As can be seen from Table 5 and Table 6, during the 17:00–17:32 period, the inbound passenger flow during dispersal began to increase, and queuing occurred at Security Inspection Machine 1. Therefore, a flow restriction of 150 persons/min was implemented at Entrance 4. Meanwhile, the inbound–outbound width ratio of Channels ① and ② was adjusted from 1:1.4 to 5:3, Security Inspection Machine 2 and 5 inbound turnstiles were added, and the escalators and stairs were adjusted to 5 for inbound and 3 for outbound, so as to enhance the overall inbound capacity. Since entering through Security Inspection Machine 2 requires a detour, the queuing time at Security Inspection Machine 1 was reduced, while the inbound walking time was prolonged. As a result, the average passenger walking time remained unchanged after optimization, but the passenger flow congestion risk at Security Inspection Machine 1 decreased by 88.9%.

During the 17:32–17:52 period, the inbound passenger flow during dispersal increased to 285 persons/min. Therefore, guidance measures were implemented to divert passengers from Entrance 4 to Entrance 9, so as to alleviate the inbound passenger flow pressure at Entrance 4. At the same time, the inbound–outbound width ratio of Channels ③ and ④ was adjusted from 1:1 to 3:2, Security Inspection Machine 3 was added, and 6 inbound turnstiles were added. Since passengers entering from Entrance 4 to Entrance 9 need to take a long detour, the average passenger walking time increased slightly by 7.4% after optimization, but the inbound passenger flow congestion risk at Entrance 4 decreased by 76.9%.

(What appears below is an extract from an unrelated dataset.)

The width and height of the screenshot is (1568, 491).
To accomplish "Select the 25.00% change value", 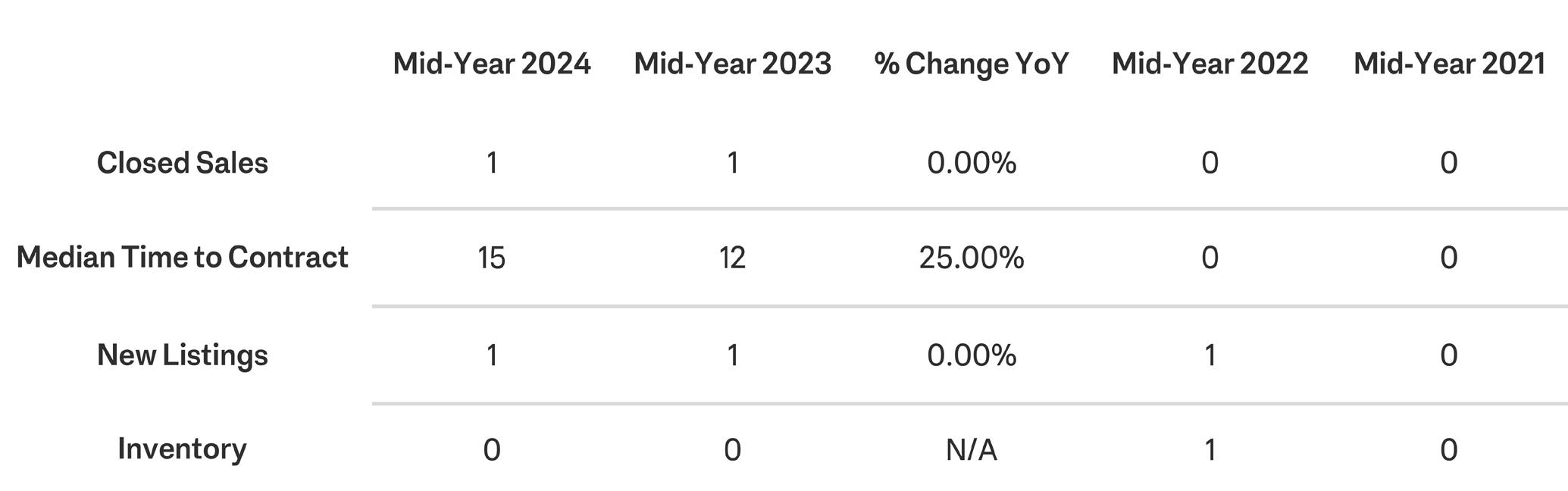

During the 17:52–18:20 period, the inbound passenger flow during dispersal reached its peak. A flow restriction of 150 persons/min was also implemented at Entrance 9, Security Inspection Machine 4 was added, 5 inbound turnstiles were added, and the escalators and stairs were adjusted to 5 for inbound and 3 for outbound. After optimization, due to the reduction in the overall inbound queuing time for passengers and the balance of inbound passenger flow distribution, the average passenger walking time decreased by 11% and the passenger flow congestion risk decreased by 45.2%, achieving a good management and control effect.

5. Conclusions

In this paper, the minimum capacity control unit of node facilities is taken as the node of a directed graph, and the channels connecting the nodes are taken as edges to construct the access/egress walking facility network of the subway station. A dual-objective optimization model was developed for large passenger flow management to minimize average walking time (Objective 1) and node crowding risk (Objective 2), with decisions focusing on network-wide flow allocation and facility capacity configuration. By converting Objective 1 into a constrained tolerance for increased walking time, the model was transformed into a single-objective linear program and solved via Gurobi optimizer using C#.

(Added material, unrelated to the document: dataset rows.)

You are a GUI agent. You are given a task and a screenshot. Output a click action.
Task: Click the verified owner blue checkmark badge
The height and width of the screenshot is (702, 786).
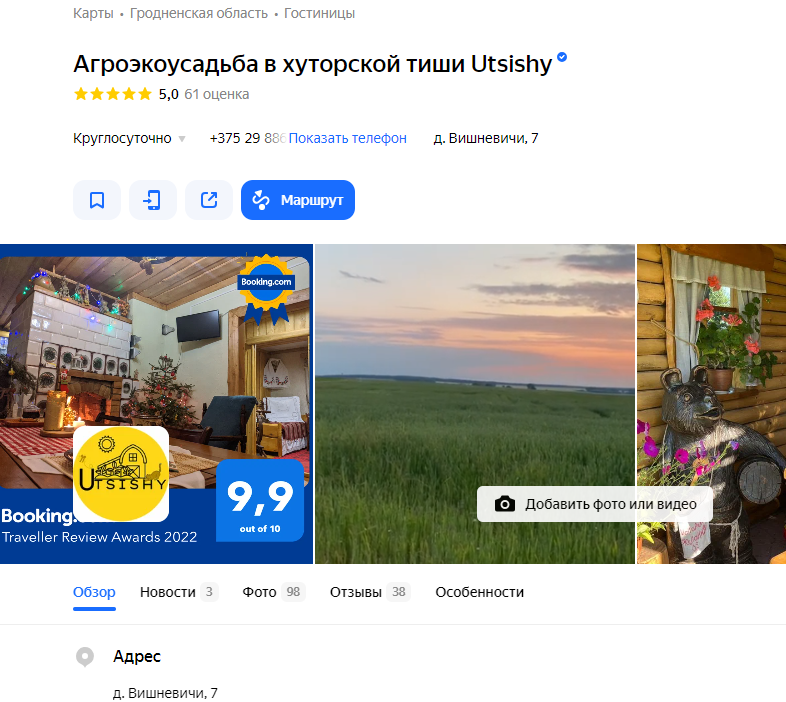coord(562,57)
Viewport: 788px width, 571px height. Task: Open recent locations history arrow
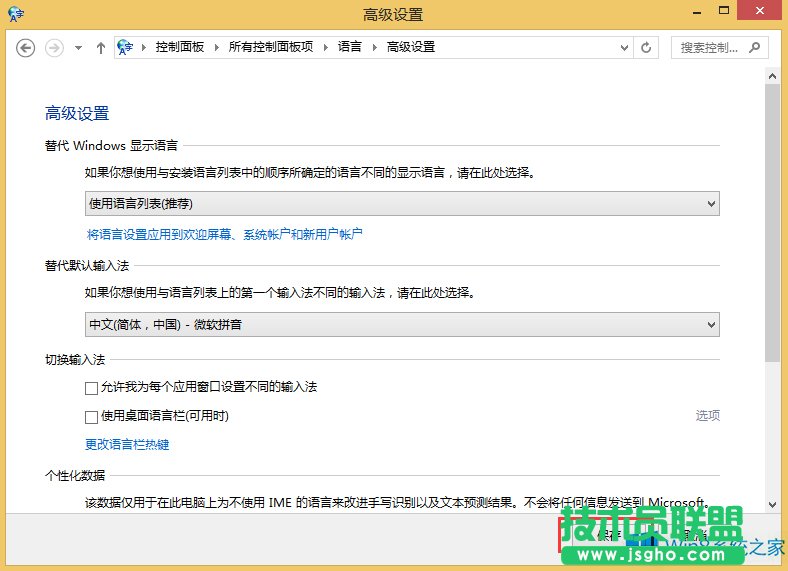tap(79, 47)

Case study results obtained during the departure peak of an expo demonstrated that the proposed method decreased node crowding risk by 26.1% and nodes with queue overflow by 60% and increased passenger walking time by only 8%, effectively mitigating station congestion without compromising travel efficiency.

Further analysis verified the improvements of 11% in average walking time, 76% in overflow nodes, and 45.2% in crowding risk. Supply–demand matching degree for node/channel facilities presented reductions of 30.4% in maximum value, 6.9% in minimum value, and 22.8% in standard deviation, realizing synergistic optimization of flow efficiency and crowding risk while improving alignment between passenger demand and facility capacity.

Since this study constructs a microscopic pedestrian walking network for a single station and conducts modeling and algorithm research based on this network, the research results are only applicable to single stations, such as stations adjacent to large event venues. The coordinated optimization of passenger flow organization across multiple rail transit stations during major events will be the direction of future research.